### Listed records

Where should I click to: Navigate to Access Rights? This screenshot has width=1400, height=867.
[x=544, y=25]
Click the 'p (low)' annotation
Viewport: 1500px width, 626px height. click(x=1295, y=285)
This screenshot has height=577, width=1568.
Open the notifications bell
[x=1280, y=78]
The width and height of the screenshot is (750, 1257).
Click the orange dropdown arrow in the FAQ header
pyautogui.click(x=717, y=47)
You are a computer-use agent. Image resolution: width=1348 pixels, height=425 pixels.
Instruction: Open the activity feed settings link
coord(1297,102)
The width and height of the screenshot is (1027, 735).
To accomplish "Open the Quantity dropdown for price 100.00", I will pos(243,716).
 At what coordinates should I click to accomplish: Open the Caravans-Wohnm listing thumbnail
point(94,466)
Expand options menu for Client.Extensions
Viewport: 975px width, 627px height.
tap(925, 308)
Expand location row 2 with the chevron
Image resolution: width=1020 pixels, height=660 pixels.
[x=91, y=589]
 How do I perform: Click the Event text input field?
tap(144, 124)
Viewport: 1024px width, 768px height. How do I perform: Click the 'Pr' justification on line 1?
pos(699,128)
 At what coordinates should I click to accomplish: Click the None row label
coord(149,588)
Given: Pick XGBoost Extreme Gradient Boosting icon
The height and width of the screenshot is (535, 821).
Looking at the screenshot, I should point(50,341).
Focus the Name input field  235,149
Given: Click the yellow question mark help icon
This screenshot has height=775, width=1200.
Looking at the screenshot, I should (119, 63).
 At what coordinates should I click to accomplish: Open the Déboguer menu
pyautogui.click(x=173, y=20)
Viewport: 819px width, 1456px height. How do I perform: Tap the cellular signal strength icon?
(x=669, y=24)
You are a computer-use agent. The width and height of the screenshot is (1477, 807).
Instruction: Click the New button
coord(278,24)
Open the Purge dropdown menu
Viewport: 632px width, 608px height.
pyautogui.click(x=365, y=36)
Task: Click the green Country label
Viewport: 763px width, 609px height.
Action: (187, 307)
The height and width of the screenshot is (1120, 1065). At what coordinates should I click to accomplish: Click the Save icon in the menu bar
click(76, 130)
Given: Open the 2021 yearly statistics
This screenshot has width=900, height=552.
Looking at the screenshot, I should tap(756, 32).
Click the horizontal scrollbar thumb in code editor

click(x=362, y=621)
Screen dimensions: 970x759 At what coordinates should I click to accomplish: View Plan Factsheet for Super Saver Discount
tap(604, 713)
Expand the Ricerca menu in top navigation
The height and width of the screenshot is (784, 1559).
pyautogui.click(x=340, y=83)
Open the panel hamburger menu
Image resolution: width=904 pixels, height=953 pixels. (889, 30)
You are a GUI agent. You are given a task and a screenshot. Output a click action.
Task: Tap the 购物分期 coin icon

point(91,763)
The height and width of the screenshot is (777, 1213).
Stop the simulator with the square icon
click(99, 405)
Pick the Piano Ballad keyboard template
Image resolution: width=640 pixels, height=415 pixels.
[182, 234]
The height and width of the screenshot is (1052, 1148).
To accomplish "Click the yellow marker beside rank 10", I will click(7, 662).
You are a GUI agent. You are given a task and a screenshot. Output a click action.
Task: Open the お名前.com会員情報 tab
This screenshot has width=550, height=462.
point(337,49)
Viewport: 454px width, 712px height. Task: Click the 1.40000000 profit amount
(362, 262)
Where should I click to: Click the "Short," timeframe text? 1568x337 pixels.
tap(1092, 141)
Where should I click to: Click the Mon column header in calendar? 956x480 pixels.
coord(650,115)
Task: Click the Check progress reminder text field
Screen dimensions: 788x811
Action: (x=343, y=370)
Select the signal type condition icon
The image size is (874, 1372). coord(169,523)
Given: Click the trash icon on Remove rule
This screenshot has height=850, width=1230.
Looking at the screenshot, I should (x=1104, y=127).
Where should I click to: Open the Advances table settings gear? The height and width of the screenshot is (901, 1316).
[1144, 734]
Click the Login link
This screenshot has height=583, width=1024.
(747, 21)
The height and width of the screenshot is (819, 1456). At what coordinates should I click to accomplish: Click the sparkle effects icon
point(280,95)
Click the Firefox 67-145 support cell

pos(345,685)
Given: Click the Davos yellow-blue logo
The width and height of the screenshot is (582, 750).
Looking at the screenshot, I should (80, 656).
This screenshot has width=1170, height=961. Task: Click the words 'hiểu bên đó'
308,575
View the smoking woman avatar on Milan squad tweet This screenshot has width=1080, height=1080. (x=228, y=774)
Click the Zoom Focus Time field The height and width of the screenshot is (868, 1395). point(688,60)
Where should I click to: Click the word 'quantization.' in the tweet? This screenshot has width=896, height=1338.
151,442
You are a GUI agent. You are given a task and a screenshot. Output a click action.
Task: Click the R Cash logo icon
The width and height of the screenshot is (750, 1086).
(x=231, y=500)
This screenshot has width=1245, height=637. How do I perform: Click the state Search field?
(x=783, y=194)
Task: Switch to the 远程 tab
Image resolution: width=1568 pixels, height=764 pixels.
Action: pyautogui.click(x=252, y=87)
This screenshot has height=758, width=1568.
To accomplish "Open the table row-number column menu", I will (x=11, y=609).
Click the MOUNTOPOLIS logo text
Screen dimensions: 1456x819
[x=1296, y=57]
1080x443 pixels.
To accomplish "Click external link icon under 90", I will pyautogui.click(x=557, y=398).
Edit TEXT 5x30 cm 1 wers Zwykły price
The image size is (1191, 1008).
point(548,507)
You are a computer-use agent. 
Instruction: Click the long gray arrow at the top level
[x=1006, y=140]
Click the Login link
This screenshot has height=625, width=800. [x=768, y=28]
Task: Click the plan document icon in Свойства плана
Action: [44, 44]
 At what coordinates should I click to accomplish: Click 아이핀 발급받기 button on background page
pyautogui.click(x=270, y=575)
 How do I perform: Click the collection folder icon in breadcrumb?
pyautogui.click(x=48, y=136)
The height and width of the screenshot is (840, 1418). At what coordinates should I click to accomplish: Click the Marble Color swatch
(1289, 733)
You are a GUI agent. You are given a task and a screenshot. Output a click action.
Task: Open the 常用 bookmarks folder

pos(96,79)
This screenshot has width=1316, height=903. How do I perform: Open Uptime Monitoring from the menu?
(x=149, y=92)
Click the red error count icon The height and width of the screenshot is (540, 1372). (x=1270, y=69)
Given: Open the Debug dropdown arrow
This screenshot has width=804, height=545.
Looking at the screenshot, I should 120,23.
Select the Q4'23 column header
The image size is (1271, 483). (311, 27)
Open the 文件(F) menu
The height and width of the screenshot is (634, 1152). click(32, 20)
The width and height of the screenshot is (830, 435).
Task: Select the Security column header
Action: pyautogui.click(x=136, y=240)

### What you should do
Rescale the entries starting with the line that contains "Where should I click to: Click the word" and going on through the line that contains "(x=783, y=194)". Write out every line again, requests included and left unchanged, but multiply each click coordinate in the answers by 0.75 and round it to a whole number, with halves rounded up.

### Task output
Where should I click to: Click the word 'quantization.' in the tweet? This screenshot has width=896, height=1338.
113,332
You are a GUI agent. You are given a task and a screenshot. Output a click action.
Task: Click the R Cash logo icon
The width and height of the screenshot is (750, 1086).
(x=173, y=375)
This screenshot has width=1245, height=637. How do I perform: Click the state Search field?
(x=587, y=146)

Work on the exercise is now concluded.